Monday, Mar. 11, 1957
Headline of the Week
In the New York Journal-American:
REPORT U.S. GRANT OFFERED TO ISRAEL
Gutterdammerung?
For tabloid editors last week, every day was good nudes day. At the Wilma Montesi manslaughter trial in Venice, a black-haired beauty known as the Black Swan said that in her set, boys and girls always stripped for tea. Jayne Mansfield dropped her shoulder straps to show photographers considerable acreage of a "head-to-toe" poison-ivy rash. And a New York censor ruled that an art-movie producer would have to banish his surrealist Muse or put some clothes on her.
There was even good dialogue to go with the pictures. In New York, Call Girl Nella ("Don't Call Me Madam") Bogart went on to brag about how the buyers she entertained for a General Electric wholesaler responded by ordering "carloads" of appliances (TIME, March 4). In Washington, Seattle Madam Ann Thompson told senators (see below) that even with support from the Teamsters' Union (membership: 1,400,000), a bawdyhouse chain would not pay in Portland, Ore.
The Art of Smut. The most significant tattle of the week came, however, straight out of journalism's dirty glass house. In Los Angeles, a parade of witnesses told a state senate investigating committee how Confidential magazine and its competitors (TIME, July 11, 1955) perform the keyhole-peeping routine that makes a heap of money out of homebreaking.
Spicy tabloid headlines and the senators own publicity-minded staging almost obscured the inquiry's intent: for the first time steps are under consideration to impose curbs on the salacious magazines. The senators were hoping to build a case for legislation that would dam the gutter press at its principal source--the Hollywood bedroom--by making it illegal for private eyes to hawk their dirty discoveries to publishers (for prices as high as $1,500 a story).
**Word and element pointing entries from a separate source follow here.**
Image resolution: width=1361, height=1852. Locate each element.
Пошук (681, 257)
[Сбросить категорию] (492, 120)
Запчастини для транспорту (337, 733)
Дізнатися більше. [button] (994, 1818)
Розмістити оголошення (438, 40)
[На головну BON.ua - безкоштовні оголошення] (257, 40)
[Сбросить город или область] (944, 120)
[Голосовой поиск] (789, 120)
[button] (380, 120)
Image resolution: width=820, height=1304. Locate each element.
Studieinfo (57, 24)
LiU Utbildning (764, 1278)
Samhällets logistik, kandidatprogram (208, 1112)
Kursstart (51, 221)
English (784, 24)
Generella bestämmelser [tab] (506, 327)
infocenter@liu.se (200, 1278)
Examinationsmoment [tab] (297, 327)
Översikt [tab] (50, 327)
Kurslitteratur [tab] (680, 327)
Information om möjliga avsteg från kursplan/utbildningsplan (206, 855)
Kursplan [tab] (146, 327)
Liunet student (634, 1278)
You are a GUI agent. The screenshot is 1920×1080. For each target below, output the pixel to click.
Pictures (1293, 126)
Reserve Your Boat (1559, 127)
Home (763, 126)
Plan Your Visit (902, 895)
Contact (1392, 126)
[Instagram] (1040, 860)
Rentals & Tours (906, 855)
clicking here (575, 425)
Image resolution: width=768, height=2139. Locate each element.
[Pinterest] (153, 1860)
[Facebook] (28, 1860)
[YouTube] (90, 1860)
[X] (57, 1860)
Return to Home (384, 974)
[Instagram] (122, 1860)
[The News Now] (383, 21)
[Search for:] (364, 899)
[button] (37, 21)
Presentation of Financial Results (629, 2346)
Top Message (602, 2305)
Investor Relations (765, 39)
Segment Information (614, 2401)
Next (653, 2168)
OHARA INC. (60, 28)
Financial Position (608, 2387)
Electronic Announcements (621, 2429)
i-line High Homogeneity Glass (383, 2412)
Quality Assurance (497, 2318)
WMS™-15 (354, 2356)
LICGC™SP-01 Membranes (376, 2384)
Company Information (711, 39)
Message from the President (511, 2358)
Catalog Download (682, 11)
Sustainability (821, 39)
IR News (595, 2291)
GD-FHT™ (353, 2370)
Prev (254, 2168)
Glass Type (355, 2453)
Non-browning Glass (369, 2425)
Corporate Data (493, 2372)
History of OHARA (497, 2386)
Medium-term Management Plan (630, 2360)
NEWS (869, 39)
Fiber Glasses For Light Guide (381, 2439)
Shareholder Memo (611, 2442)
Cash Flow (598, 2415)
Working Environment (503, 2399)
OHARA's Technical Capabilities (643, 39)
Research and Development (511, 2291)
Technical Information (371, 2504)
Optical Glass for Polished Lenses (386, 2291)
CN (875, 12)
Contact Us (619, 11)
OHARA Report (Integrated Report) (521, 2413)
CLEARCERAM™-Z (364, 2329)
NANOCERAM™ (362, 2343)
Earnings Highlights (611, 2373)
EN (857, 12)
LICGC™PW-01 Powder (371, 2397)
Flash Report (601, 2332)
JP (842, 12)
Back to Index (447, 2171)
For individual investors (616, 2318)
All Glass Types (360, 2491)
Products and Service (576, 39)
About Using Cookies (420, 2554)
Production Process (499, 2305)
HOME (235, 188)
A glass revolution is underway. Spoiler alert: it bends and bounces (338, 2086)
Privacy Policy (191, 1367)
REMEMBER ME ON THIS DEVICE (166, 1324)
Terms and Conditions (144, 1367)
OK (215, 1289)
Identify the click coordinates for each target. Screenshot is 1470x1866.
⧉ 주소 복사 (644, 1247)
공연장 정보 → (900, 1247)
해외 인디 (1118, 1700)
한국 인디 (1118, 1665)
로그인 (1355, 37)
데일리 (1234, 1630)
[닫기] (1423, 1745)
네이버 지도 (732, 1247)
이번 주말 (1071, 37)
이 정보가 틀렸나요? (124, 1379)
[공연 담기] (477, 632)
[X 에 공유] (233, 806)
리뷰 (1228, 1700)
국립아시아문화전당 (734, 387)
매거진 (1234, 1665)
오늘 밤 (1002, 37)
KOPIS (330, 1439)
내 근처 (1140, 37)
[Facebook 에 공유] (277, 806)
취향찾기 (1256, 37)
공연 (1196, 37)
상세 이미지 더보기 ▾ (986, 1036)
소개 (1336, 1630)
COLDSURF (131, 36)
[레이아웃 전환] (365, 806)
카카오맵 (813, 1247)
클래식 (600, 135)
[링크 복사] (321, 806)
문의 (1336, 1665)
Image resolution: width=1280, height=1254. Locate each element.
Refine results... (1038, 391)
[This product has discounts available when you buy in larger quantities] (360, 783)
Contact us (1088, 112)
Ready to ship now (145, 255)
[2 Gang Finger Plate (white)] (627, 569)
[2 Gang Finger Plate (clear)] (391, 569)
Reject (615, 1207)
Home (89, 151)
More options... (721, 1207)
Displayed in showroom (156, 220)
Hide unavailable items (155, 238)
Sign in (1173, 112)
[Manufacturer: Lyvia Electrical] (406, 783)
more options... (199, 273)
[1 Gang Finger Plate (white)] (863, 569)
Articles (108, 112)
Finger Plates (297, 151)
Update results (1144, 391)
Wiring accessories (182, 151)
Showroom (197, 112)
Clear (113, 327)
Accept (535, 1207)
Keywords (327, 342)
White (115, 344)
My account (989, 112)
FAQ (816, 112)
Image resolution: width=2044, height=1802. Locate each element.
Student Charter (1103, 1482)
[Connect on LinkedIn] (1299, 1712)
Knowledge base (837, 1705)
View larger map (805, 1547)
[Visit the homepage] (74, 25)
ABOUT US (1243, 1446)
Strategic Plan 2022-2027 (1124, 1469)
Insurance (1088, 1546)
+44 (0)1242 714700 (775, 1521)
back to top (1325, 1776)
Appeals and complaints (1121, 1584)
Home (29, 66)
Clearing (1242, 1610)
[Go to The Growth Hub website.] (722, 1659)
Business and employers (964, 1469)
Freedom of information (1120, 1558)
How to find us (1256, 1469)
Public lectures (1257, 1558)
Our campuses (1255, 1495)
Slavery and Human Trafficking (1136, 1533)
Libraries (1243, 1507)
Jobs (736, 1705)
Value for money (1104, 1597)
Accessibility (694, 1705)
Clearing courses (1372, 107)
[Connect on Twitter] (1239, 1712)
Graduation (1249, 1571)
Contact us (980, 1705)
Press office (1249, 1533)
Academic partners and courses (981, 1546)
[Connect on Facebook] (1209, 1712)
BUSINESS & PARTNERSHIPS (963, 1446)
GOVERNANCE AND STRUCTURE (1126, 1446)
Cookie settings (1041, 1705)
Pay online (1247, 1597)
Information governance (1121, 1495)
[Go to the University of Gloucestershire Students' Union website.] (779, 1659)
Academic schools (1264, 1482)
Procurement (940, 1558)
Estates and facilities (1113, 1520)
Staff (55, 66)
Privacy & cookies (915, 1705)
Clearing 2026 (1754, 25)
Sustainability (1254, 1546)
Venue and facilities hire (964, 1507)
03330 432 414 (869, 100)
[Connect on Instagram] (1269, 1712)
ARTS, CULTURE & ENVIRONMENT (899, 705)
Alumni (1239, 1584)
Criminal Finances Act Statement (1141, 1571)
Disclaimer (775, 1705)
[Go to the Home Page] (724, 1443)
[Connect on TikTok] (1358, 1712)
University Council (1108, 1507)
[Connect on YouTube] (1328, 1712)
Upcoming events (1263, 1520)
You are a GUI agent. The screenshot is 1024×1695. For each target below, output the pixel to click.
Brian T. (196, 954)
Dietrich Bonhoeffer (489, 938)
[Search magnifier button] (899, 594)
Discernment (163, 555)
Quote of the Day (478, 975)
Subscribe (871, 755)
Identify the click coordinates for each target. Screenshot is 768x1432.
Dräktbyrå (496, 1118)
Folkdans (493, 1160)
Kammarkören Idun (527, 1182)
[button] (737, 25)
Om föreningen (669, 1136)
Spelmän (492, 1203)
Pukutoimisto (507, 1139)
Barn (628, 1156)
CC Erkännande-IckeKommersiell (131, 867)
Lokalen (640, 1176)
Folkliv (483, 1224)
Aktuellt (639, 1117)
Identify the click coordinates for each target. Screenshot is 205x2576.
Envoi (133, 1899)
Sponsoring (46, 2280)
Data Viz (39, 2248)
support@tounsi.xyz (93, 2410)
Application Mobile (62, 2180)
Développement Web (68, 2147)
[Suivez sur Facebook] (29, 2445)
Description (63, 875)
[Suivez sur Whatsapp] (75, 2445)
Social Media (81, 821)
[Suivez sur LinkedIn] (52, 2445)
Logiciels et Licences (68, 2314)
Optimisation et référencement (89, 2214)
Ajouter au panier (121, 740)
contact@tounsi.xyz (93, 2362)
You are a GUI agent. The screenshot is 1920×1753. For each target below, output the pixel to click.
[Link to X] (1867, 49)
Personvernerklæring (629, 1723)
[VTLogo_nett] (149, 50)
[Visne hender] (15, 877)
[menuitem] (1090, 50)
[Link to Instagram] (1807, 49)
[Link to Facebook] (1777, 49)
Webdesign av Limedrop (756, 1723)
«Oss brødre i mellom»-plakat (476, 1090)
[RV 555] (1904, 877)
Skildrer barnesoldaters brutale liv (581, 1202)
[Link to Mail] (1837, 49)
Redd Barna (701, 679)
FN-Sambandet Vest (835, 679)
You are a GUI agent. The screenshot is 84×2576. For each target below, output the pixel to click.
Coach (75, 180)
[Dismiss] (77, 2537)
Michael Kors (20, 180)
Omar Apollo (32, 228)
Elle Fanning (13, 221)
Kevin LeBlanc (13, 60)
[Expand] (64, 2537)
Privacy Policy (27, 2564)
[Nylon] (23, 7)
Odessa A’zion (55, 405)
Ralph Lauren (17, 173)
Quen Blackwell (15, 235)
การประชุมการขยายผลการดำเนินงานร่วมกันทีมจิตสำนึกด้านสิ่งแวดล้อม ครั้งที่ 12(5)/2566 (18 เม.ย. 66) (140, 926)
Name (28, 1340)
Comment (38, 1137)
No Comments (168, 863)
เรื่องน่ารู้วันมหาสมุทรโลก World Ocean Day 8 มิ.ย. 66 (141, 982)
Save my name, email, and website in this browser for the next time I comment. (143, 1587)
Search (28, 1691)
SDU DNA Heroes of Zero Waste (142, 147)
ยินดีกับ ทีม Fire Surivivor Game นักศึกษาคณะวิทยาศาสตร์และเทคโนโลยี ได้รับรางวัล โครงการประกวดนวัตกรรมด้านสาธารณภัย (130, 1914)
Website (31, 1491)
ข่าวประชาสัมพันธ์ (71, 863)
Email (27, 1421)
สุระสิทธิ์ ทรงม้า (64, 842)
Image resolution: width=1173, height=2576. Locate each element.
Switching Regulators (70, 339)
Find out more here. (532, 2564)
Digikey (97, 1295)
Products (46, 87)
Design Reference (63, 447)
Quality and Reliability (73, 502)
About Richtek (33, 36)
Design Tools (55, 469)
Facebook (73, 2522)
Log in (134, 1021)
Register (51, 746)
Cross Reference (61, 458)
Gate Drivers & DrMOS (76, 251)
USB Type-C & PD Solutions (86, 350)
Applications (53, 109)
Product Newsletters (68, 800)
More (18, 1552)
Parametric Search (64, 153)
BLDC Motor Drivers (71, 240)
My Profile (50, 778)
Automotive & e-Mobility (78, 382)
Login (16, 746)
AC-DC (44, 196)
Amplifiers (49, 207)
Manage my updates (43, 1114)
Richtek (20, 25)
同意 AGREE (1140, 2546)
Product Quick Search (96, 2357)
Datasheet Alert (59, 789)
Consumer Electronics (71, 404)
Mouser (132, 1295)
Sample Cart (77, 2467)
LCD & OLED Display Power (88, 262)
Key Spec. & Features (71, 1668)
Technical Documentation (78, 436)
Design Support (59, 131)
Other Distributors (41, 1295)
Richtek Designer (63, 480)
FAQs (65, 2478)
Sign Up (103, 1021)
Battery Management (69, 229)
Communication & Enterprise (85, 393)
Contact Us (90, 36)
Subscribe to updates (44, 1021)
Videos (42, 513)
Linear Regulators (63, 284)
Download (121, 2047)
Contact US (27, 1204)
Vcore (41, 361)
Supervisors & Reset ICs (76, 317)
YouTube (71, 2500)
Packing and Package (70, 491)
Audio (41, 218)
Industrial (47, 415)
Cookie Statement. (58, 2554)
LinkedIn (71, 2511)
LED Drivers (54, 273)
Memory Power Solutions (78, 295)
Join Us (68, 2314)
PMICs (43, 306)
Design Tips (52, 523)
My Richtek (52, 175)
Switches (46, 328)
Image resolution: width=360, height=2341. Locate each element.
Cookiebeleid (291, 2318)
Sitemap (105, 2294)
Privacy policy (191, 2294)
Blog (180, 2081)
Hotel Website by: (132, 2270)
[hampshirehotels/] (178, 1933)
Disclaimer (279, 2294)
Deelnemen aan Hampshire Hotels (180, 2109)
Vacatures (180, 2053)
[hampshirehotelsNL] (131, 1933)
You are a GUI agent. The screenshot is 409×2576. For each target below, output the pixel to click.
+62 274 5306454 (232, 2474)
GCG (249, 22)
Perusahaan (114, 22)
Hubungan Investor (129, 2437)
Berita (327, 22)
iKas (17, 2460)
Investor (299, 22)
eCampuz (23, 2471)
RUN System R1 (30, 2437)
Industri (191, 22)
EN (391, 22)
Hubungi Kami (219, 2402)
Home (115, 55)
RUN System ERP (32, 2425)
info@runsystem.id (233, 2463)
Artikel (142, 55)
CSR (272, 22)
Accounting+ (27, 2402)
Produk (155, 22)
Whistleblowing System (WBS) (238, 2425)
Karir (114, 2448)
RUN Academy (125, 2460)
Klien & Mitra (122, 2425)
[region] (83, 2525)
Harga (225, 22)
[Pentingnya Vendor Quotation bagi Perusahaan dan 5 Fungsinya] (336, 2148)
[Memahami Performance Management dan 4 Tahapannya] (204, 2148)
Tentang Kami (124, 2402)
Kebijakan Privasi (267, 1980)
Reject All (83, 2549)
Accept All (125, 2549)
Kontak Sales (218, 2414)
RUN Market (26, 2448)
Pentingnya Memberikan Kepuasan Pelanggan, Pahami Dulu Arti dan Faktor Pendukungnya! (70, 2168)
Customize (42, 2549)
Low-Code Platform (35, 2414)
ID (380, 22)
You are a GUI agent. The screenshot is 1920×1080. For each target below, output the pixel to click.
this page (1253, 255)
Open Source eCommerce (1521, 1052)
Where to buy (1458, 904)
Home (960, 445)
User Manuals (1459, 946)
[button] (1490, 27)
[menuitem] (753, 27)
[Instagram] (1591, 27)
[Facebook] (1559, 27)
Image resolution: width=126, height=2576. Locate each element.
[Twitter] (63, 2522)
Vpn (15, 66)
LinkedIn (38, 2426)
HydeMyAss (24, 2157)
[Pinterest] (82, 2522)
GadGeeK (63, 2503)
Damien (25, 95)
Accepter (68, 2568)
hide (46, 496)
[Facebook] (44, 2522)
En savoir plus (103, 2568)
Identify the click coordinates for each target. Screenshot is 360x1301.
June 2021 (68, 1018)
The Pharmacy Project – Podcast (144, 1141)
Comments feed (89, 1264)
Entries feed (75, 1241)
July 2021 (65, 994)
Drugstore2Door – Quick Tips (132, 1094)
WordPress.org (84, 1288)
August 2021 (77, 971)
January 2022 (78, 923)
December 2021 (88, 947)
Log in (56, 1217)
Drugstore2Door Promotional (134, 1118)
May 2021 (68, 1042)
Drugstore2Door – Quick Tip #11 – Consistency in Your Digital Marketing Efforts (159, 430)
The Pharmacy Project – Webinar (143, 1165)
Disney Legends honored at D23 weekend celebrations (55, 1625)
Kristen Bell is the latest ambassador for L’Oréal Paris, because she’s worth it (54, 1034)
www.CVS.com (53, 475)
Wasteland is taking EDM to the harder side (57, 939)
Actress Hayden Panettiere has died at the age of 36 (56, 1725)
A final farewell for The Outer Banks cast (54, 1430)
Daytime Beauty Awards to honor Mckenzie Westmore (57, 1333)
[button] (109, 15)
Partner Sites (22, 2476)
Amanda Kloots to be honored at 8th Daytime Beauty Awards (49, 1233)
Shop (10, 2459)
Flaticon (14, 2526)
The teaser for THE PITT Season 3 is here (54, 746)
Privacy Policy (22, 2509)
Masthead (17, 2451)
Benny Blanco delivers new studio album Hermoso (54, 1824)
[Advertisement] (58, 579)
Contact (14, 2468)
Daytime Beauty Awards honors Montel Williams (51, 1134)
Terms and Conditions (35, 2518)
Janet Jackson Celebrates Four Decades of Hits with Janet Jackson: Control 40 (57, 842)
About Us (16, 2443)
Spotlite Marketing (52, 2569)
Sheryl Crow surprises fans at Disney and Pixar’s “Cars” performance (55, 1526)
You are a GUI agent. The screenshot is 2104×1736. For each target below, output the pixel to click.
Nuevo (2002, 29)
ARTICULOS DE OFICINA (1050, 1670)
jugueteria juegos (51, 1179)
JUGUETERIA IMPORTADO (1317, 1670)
Detective Fred Otash testified that Hollywood Research, Inc., a listening post manned by a niece of Confidential Publisher Robert Harrison, the king of leer, paid him more than $30,000 a year for his services. Among Otash's assignments: spying from bushes on Anita Ekberg, and taking telephoto-lens movies of her and her husband-to-be, Anthony Steel; "checking" some 200 Hollywood expose stories in two years for Harrison and others.
Chest a Bust. Another private eye told a story of going with Joe DiMaggio and Frank Sinatra, on Nov. 5, 1954. to raid a building where Marilyn Monroe was spending the night (they broke into the wrong apartment). The detective's report, stolen or sold from the files, matched in every detail a leering account of the fiasco in the September 1955 issue of Confidential. (Also called. Sinatra denied under oath that he had participated in the actual raid.) Hollywood brass was so worried by the peephole press, said a third private eye, that major studios once considered raising a $350,000 war chest to fight the scandal magazines.
The legislative probing came at a troublesome time for Confidential. The latest circulation report (3,269,954) showed a drop of almost 200,000 since last June. The bimonthly faces four libel suits* for a total of $5,000,000. The California attorney general's office is considering steps to prosecute Confidential for criminal libel and distribution of lewd material. There was good reason to doubt that the klieg-lit legislators would effectively police bedroom journalism, or indeed should. In fact, by emphasizing the zeal with which the leer-and-smear brigade sifts its dirt, the senate hearings lent some support to the smut-peddlers' argument that scurrility can be justified if it is accurate. Nevertheless, few responsible editors could agree with Publisher Harrison that "the truth never smears anybody." The issue that was largely ignored last week is whether truth a la Confidential is defensible in terms of the instincts it gratifies, the unhappiness it causes or the sneak-thief means by which it is obtained.
*Filed by Errol Flynn, Doris Duke, Father Divine, and Sugar Ray Robinson's manager, George Gainford.